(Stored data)
▶

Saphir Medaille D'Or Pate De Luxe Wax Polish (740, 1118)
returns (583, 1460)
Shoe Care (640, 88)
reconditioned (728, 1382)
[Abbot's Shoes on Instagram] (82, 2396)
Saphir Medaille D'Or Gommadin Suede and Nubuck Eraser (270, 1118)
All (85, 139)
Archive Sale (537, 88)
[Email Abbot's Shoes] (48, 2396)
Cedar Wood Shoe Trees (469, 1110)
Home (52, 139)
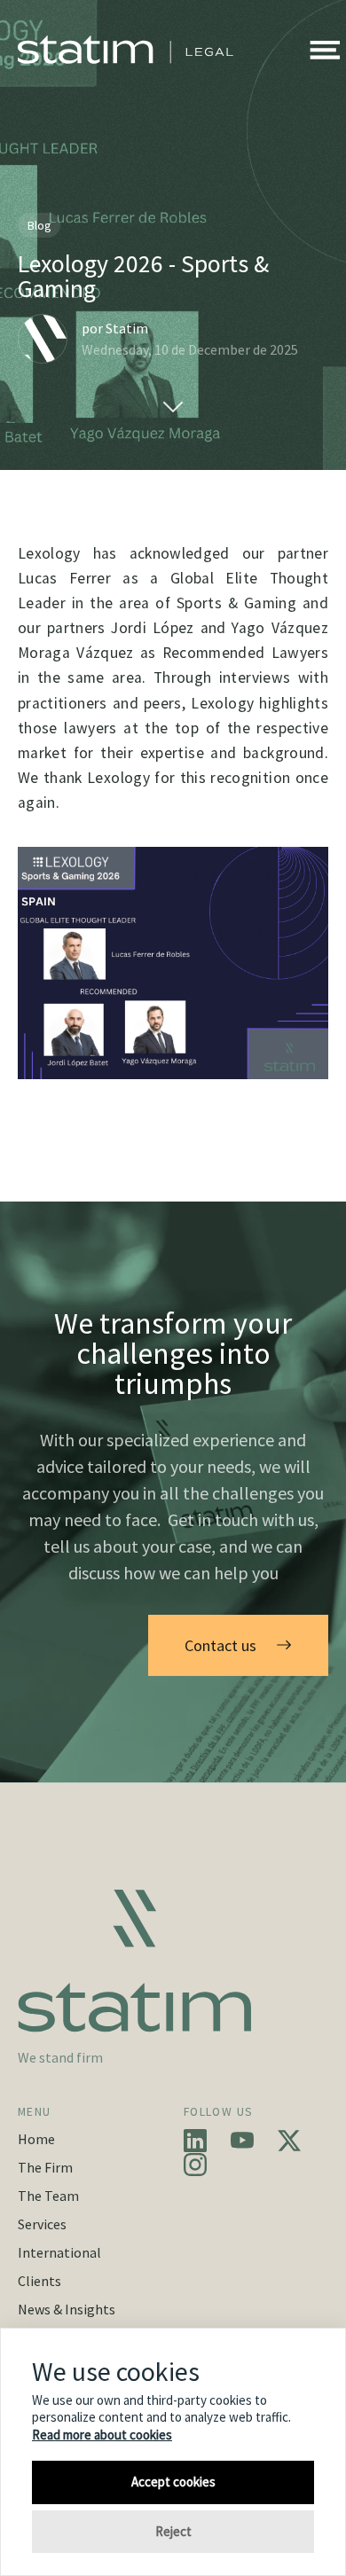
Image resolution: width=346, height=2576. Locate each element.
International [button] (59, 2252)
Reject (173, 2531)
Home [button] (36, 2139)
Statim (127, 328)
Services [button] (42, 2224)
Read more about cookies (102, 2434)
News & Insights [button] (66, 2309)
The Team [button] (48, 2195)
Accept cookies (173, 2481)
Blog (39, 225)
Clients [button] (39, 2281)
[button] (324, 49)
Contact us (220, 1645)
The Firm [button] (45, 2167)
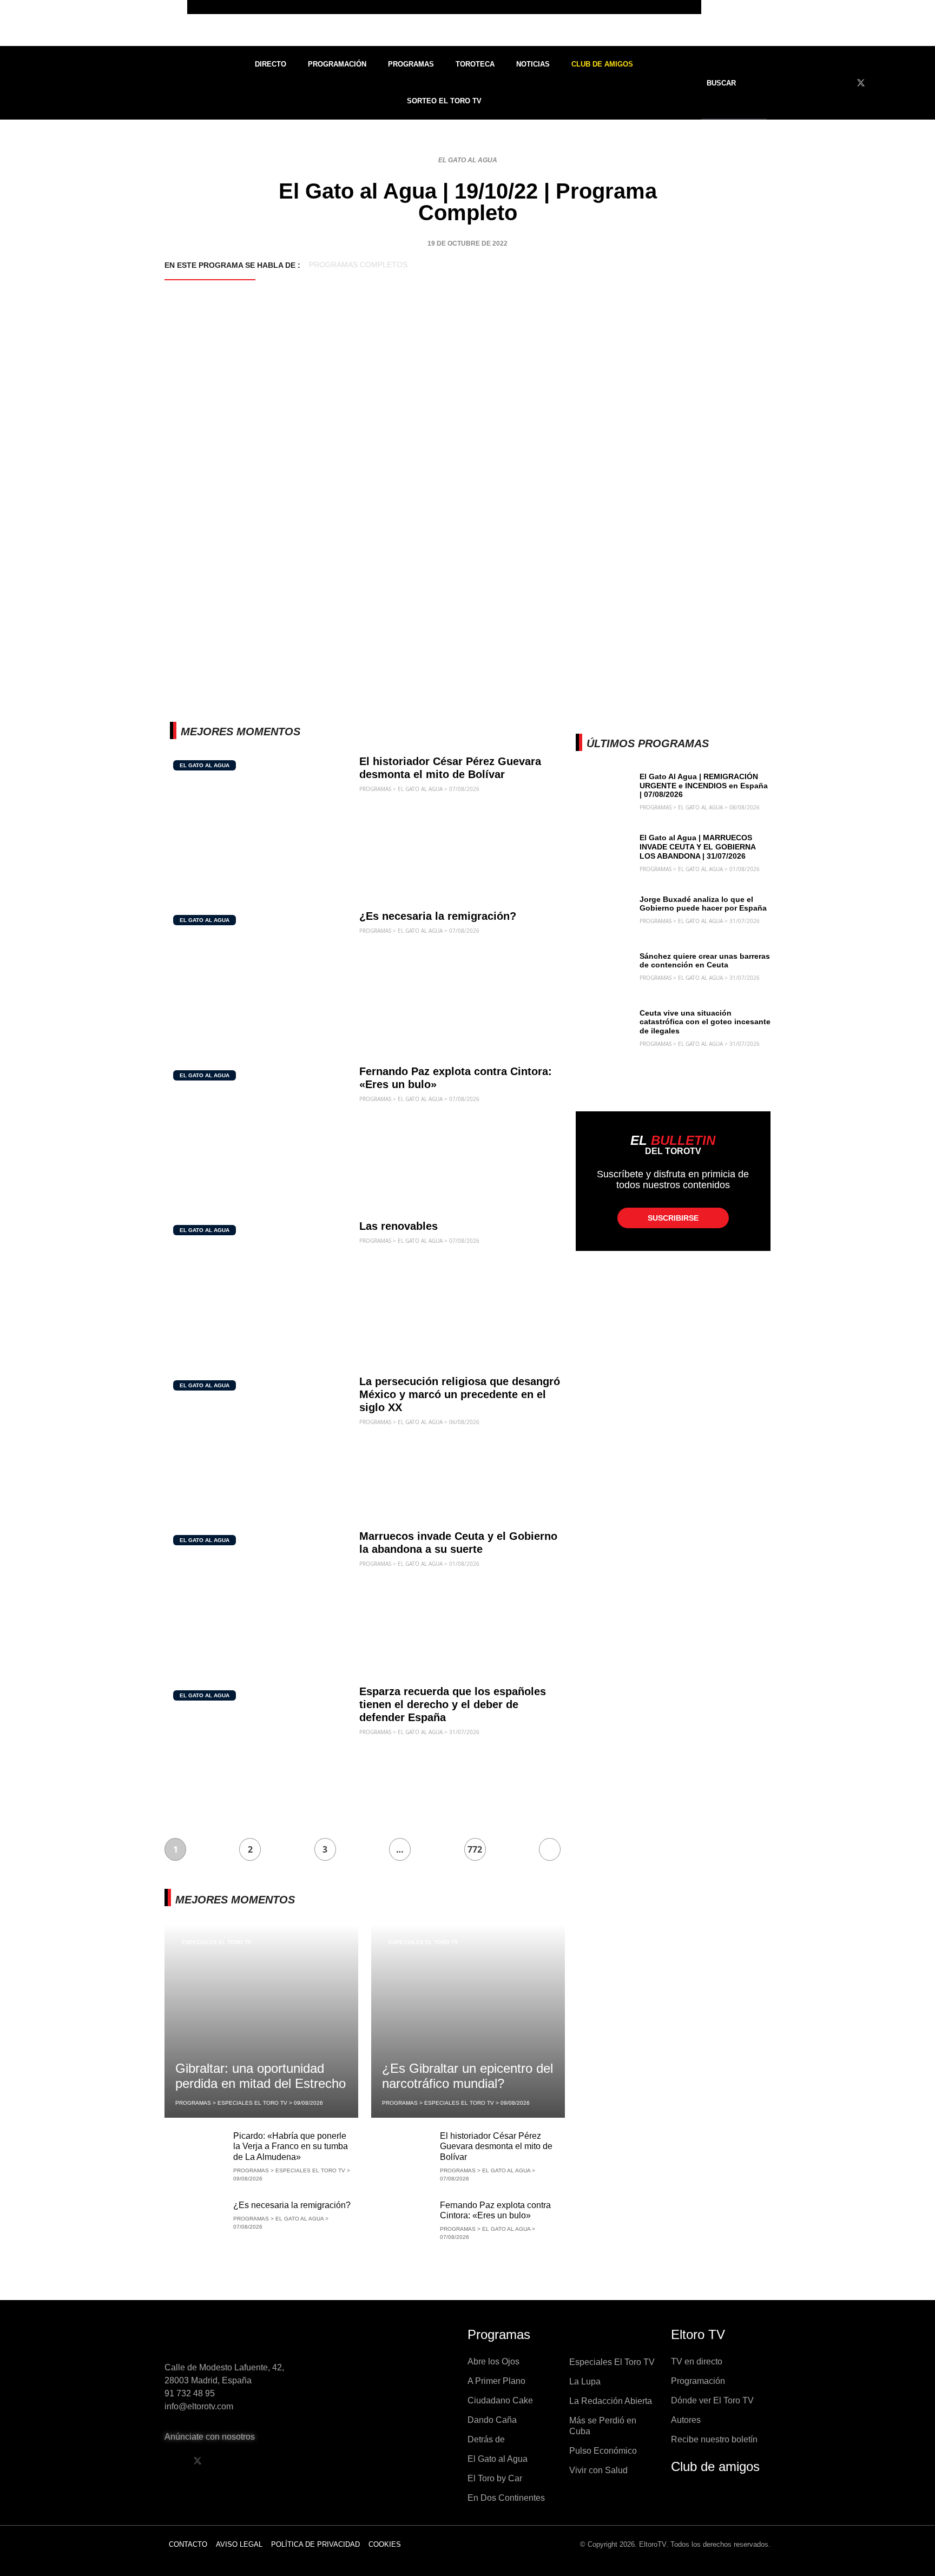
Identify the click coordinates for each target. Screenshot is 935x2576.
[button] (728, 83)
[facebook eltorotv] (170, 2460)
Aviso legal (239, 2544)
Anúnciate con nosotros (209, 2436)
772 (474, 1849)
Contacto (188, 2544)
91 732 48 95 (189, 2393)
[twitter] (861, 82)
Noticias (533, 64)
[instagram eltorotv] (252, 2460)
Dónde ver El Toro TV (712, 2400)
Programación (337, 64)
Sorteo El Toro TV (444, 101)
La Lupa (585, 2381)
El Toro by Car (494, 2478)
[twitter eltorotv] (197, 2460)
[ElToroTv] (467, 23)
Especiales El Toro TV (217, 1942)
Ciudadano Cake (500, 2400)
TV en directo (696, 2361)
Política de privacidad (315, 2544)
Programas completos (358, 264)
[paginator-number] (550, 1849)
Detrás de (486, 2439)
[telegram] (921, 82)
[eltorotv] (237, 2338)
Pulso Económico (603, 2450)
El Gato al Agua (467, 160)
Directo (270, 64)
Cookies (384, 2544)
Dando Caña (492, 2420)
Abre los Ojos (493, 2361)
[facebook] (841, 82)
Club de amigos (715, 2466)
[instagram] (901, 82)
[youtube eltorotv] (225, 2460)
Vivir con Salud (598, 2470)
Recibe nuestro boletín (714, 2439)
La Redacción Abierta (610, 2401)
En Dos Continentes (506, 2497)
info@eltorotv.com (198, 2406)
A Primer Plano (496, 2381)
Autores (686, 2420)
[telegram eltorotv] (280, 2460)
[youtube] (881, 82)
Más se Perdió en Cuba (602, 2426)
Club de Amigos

◀

■ Exercise description
Look back at the data above, then output exactly the lines from the line holding "[button] (324, 49)" up to and including the line holding "[paginator-number] (550, 1849)". Leave out the pictures.

■ Solution to this exercise
[button] (324, 49)
Contact us (220, 1645)
The Firm [button] (45, 2167)
Identify the click coordinates for each target. Screenshot is 935x2576.
[button] (728, 83)
[facebook eltorotv] (170, 2460)
Aviso legal (239, 2544)
Anúnciate con nosotros (209, 2436)
772 (474, 1849)
Contacto (188, 2544)
91 732 48 95 (189, 2393)
[twitter] (861, 82)
Noticias (533, 64)
[instagram eltorotv] (252, 2460)
Dónde ver El Toro TV (712, 2400)
Programación (337, 64)
Sorteo El Toro TV (444, 101)
La Lupa (585, 2381)
El Toro by Car (494, 2478)
[twitter eltorotv] (197, 2460)
[ElToroTv] (467, 23)
Especiales El Toro TV (217, 1942)
Ciudadano Cake (500, 2400)
TV en directo (696, 2361)
Política de privacidad (315, 2544)
Programas completos (358, 264)
[paginator-number] (550, 1849)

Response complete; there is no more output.